Baca Juga: IHSG Tersungkur, Saham Emiten Milik Konglomerat Prajogo Pangestu Tekan Bursa Pengamat Pasar Modal & Founder WH-Project William Hartanto sudah melihat sinyal pembalikan arah saham milik Prajogo Pangestu sejak akhir November 2023. Sinyal itu tampak dari penurunan aktivitas perdagangannya, yang membuka potensi goncangan harga akibat tekanan jual. Kondisi itu bisa dipicu oleh aksi profit taking pasca lonjakan harga yang signifikan. "Jadi ini kejadian yang bersambung, bahwa sejak adanya tekanan jual itu, saham-saham tersebut sudah memiliki potensi untuk berbalik arah," ungkap William. Bagi yang sudah koleksi, bisa pertimbangkan untuk
sell on strength. Sedangkan bagi yang masih tertarik, sebaiknya
wait and see terlebih dulu menunggu pelemahan mereda. "Mungkin saja masih ada peluang, tapi jangan memaksakan "menangkap pisau jatuh" tanpa kondisi yang mendukung," ujar William.
Apa Kabar January Effect?
Meski sudah dalam ekspektasi, tapi penurunan yang drastis pada saham Trio Barito kali ini memberikan dampak signifikan bagi pelemahan IHSG. Apalagi, kondisi ini dibarengi dengan kenaikan saham-saham big caps lain yang tidak bisa mengimbangi level penurunan Trio Barito. Dengan tingkat penurunan Trio Barito yang lebih dalam ketimbang kenaikan saham big caps lain, maka katalis negatif lebih dominan menyetir IHSG. Hanya saja, William menyemai optimisme bahwa pelaku pasar tidak perlu terlalu khawatir. William menilai, kondisi IHSG saat ini tidak berarti membuat
January Effect berakhir. Justru, ketika IHSG melemah, peluang untuk mengoleksi saham-saham prospektif dengan strategi buy on weakness menjadi lebih terbuka. "Aksi jual ke saham-saham selain penekan utama, juga akan berdatangan. Sehingga penguatan saham-saham lain biasanya tertunda dan ada pergerakan yang membentuk support. Di situ pembelian bisa dilakukan," terang William.

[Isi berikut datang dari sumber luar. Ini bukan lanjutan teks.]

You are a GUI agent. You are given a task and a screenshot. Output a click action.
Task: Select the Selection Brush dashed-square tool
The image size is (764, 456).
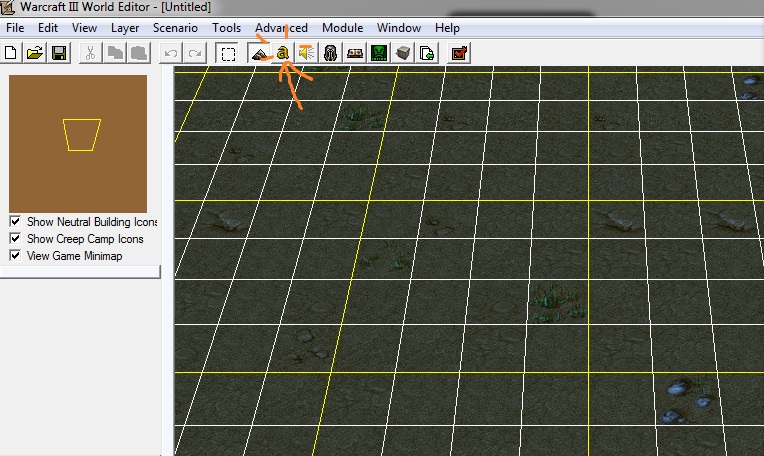(228, 53)
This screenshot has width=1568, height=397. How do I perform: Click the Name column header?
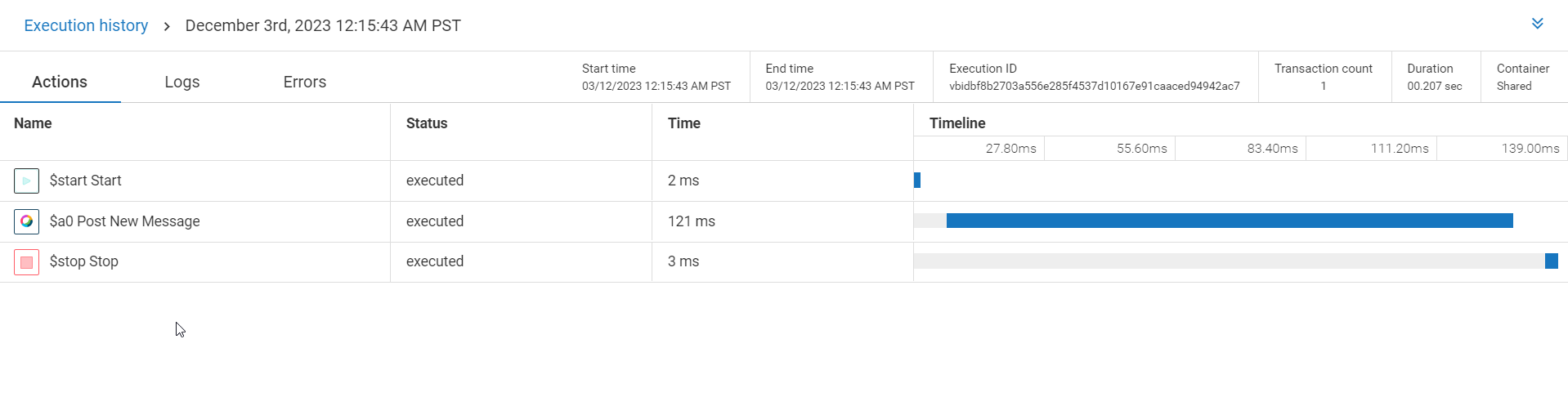33,123
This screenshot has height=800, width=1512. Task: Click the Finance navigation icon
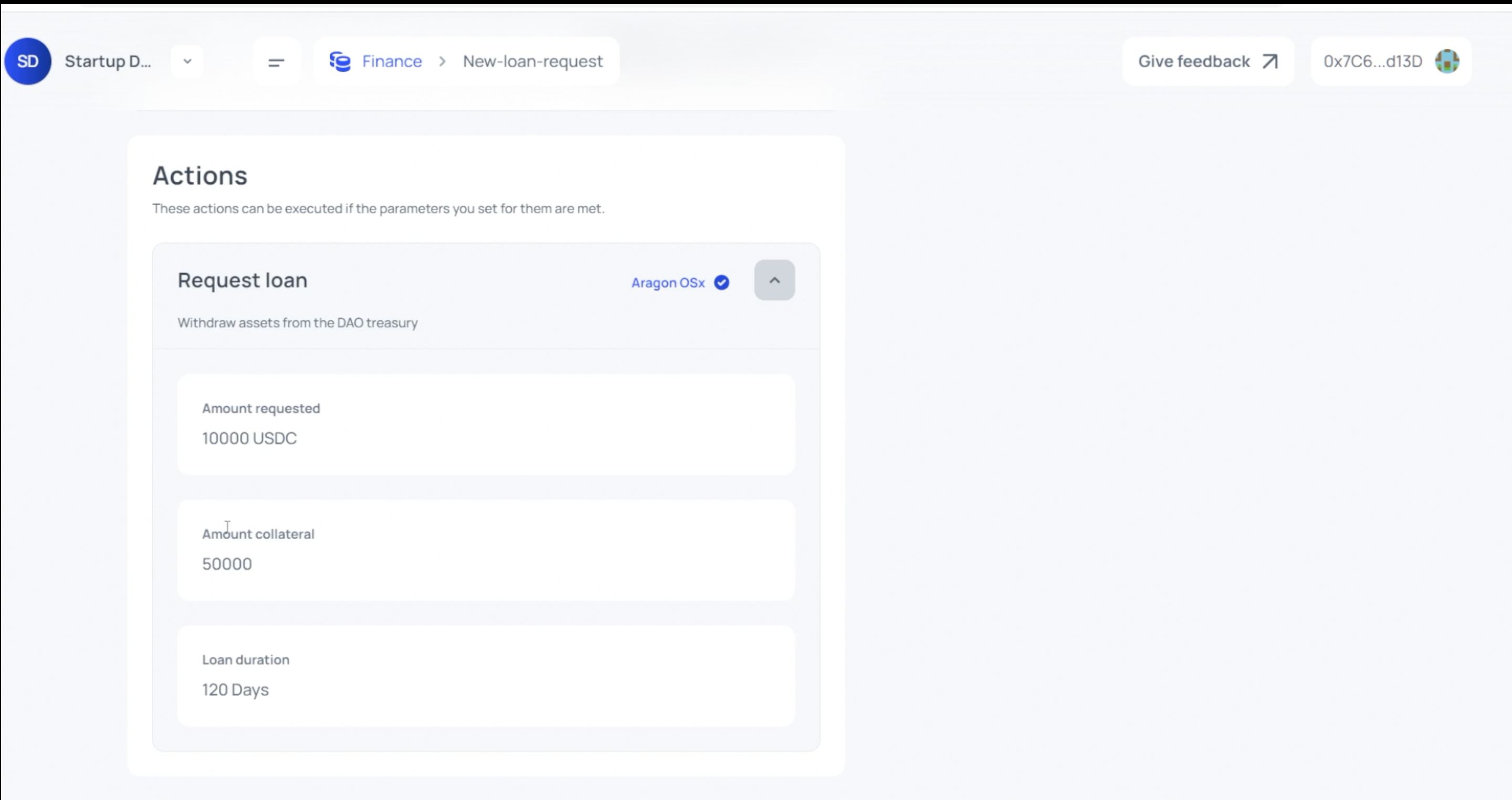click(x=340, y=61)
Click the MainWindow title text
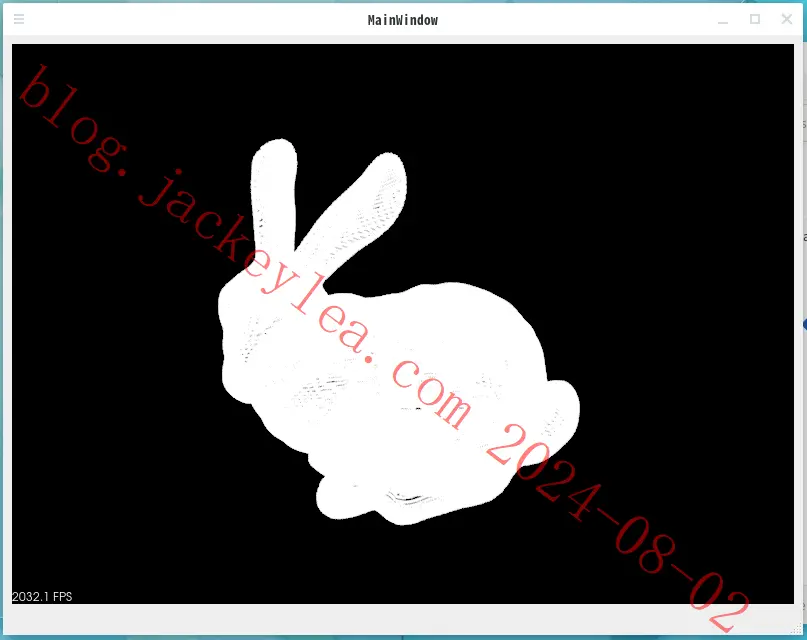Image resolution: width=807 pixels, height=640 pixels. 403,20
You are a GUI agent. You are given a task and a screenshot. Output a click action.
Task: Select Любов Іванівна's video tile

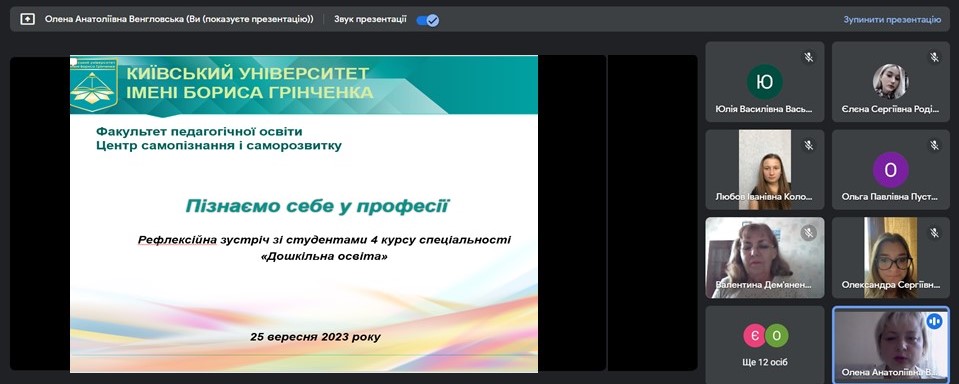[x=765, y=169]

Baca Juga: Menguat Tak Wajar, BEI Masih Periksa Pergerakan Saham CUAN Milik Prajogo Pangestu Head of Equities Investment Berdikari Manajemen Investasi, Agung Ramadoni mengamini bahwa
January Effect masih berlangsung. Selain karena Grup Barito, pelemahan IHSG turut disebabkan oleh koreksi teknikal karena sudah menyentuh
strong resistance untuk jangka pendek. Sehingga kemungkinan IHSG masih akan bergerak konsolidasi. Hanya saja, Agung menaksir dampak
January Effect cenderung lebih terbatas atau tidak setinggi efek
window dressing pada Desember 2023. Saran Agung, saat ini investor bisa memilah saham dengan dua kriteria utama. Yakni saham yang secara valuasi masih murah, serta diuntungkan oleh momentum Pemilu dan ekspektasi pemangkasan suku bunga. Agung menjagokan saham telekomunikasi yakni PT Telkom Indonesia (Persero) Tbk (TLKM) dan PT XL Axiata Tbk (EXCL). Saham bank: PT Bank Rakyat Indonesia (Persero) Tbk (BBRI), PT Bank Tabungan Negara (Persero) Tbk (BBTN) dan PT Bank Neo Commerce Tbk (BBYB) serta saham transportasi PT Adi Sarana Armada Tbk (ASSA).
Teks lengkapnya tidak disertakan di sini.